To do that, you could use AI. Machine learning programs have been trained with databases of millions of organic reactions to predict reaction outcomes. These programs are based on graph-convolutional neural networks or recurrent neural networks. They work the following way: the reactants are given to the program, and the program predicts the main reaction product and several other possible products, which are often byproducts of the reaction. One limitation of the current programs is that they do not take into account the process conditions, including temperature, for their predictions.
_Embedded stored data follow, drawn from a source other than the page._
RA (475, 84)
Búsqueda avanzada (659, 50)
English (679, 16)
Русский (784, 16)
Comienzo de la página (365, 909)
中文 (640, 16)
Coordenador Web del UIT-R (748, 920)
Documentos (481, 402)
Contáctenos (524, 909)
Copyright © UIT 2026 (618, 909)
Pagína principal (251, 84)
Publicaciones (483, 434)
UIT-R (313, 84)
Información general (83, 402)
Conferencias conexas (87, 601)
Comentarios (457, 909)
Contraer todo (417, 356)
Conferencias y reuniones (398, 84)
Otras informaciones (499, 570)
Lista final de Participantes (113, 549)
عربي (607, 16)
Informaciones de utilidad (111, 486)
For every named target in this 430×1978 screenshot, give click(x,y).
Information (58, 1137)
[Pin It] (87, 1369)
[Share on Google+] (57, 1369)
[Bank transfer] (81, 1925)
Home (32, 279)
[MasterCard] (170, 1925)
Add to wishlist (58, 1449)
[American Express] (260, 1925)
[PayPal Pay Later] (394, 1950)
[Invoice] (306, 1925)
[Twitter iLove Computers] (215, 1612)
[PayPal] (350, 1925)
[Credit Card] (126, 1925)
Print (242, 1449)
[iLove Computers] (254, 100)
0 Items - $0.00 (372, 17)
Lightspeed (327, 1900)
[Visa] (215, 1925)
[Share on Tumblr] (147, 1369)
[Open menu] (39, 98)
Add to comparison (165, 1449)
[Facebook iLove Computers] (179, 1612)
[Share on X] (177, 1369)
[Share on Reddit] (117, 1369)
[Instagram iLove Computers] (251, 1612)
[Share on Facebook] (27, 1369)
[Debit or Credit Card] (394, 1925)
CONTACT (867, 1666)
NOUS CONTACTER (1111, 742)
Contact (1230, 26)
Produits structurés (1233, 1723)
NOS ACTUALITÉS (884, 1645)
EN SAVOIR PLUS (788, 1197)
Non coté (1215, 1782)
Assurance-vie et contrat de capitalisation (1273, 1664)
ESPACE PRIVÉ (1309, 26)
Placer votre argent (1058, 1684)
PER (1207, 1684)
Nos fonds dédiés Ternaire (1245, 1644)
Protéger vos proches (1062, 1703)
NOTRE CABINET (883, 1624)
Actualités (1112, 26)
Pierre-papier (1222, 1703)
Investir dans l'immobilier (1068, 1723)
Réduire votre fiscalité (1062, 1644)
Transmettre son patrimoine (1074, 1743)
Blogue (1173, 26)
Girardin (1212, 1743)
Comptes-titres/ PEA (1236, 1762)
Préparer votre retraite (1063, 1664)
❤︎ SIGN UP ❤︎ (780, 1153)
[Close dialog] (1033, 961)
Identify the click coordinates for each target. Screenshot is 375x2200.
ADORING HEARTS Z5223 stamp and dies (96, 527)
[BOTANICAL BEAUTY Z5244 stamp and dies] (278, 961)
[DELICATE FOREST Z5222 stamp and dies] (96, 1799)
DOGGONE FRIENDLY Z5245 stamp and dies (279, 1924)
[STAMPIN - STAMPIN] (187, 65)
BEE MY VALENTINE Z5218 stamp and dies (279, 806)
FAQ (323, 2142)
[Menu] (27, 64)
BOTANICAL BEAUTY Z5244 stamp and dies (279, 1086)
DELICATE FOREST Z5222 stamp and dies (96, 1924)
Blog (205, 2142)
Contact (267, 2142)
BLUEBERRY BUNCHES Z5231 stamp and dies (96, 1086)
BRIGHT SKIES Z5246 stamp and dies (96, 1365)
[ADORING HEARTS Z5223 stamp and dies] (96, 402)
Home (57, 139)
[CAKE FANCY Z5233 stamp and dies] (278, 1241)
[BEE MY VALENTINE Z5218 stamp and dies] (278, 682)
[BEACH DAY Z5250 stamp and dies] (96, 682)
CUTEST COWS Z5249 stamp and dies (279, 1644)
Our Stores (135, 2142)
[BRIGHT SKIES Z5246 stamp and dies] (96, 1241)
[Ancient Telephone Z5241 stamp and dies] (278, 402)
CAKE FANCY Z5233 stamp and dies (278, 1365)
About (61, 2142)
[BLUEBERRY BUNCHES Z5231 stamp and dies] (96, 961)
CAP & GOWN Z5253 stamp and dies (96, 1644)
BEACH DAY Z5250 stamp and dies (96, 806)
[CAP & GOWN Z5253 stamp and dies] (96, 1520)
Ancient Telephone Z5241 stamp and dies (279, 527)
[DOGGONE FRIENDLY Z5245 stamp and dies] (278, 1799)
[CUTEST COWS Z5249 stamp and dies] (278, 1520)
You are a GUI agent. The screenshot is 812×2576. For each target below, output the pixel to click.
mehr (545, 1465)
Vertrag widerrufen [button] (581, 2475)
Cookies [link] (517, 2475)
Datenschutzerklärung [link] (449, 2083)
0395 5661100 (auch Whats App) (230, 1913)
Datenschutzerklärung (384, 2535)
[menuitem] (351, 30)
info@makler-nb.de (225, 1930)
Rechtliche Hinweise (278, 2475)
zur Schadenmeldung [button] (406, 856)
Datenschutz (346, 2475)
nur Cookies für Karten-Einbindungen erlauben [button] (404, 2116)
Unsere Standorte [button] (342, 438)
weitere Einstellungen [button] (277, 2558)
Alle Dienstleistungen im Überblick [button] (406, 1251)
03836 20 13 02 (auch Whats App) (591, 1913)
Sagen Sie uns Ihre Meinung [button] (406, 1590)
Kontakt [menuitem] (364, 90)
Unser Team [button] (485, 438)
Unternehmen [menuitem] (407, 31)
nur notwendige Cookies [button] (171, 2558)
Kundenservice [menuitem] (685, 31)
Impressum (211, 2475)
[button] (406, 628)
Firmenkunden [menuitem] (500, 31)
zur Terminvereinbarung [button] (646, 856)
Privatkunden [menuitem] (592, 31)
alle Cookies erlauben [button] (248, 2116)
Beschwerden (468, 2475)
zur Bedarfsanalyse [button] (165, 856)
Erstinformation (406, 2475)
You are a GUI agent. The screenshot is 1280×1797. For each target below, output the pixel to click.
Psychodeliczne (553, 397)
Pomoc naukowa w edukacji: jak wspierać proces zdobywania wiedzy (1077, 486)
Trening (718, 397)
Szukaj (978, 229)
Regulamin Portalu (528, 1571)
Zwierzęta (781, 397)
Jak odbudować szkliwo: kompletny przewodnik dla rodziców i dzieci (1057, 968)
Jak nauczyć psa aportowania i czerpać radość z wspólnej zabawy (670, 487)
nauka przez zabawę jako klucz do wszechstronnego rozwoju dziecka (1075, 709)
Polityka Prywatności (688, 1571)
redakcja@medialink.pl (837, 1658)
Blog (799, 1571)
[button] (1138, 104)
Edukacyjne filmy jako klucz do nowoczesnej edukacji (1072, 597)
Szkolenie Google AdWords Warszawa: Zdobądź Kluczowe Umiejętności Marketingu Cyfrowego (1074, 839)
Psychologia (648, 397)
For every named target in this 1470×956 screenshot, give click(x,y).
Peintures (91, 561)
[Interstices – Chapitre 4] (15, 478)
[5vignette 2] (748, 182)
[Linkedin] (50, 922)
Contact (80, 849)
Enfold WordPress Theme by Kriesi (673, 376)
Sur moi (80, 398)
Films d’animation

If you want to learn more about reaction outcome prediction, you can read our blog post on that subject.
Reaction conditions prediction
Once you have identified a reaction that you want to run, you still have to find suitable reaction conditions (solvent(s), catalyst, reagent(s), temperature, concentrations, reaction time, purification method). You can make a first guess by using your experience and intuition, and you can also search in the literature for similar reactions and use the same conditions for your first synthesis attempts in the laboratory. But first guesses often don't yield the expected results, and finding the conditions that give a high product yield can take dozens or hundreds of experiments.
In a recent blog post, we have analyzed a publication that describes a machine learning-based program that was trained to predict reaction conditions for any organic reaction. This program does a pretty good job predicting solvent(s), catalyst, reagent(s) and the temperature. One small limitation of that particular program is that it doesn't predict concentrations and reaction times.
Chemical reaction optimization
Once you have determined what molecule you want to synthesize and which reaction steps you want to use to synthesize it, the next step is to go in the laboratory and experimentally search for synthesis conditions. For example, you want to know the temperature, concentrations, quantity of catalyst and reaction time that will lead to the desired molecule in the highest possible yield. This serach for optimal reaction conditions can be very long and require many synthesis attempts, especially if there are many different parameters to control and that you change only one of them at each experiment ("one variable at a time" method).
This reaction optimization process can be automatized, as we have discussed in a blog post. In the article in question, the authors have used a recurrent neural network to iteratively search for the best reaction conditions for chemical reactions and have shown that this deep learning model was quicker at finding optimal solutions than existing optimization algorithms or "one variable at a time" optimization. Let's note that AI-based methods have the advantage to change several parameters at the same time in order to quickly find an optimal solution.
Apart from yield, many other targets can be chosen: selectivity, productivity, environmental/energetic efficiency, the quantity of some byproduct, etc. Depending on your needs, you can choose to maximize their value, to minimize them or to aim for some specific value.
Machine learning-based tools are now capable of helping scientists design new molecules and synthesize them. In many cases, these tools reach impressive performance and boost chemists' productivity. We can expect that researchers will improve them a lot in the next few years and that these tools will become essential for chemists.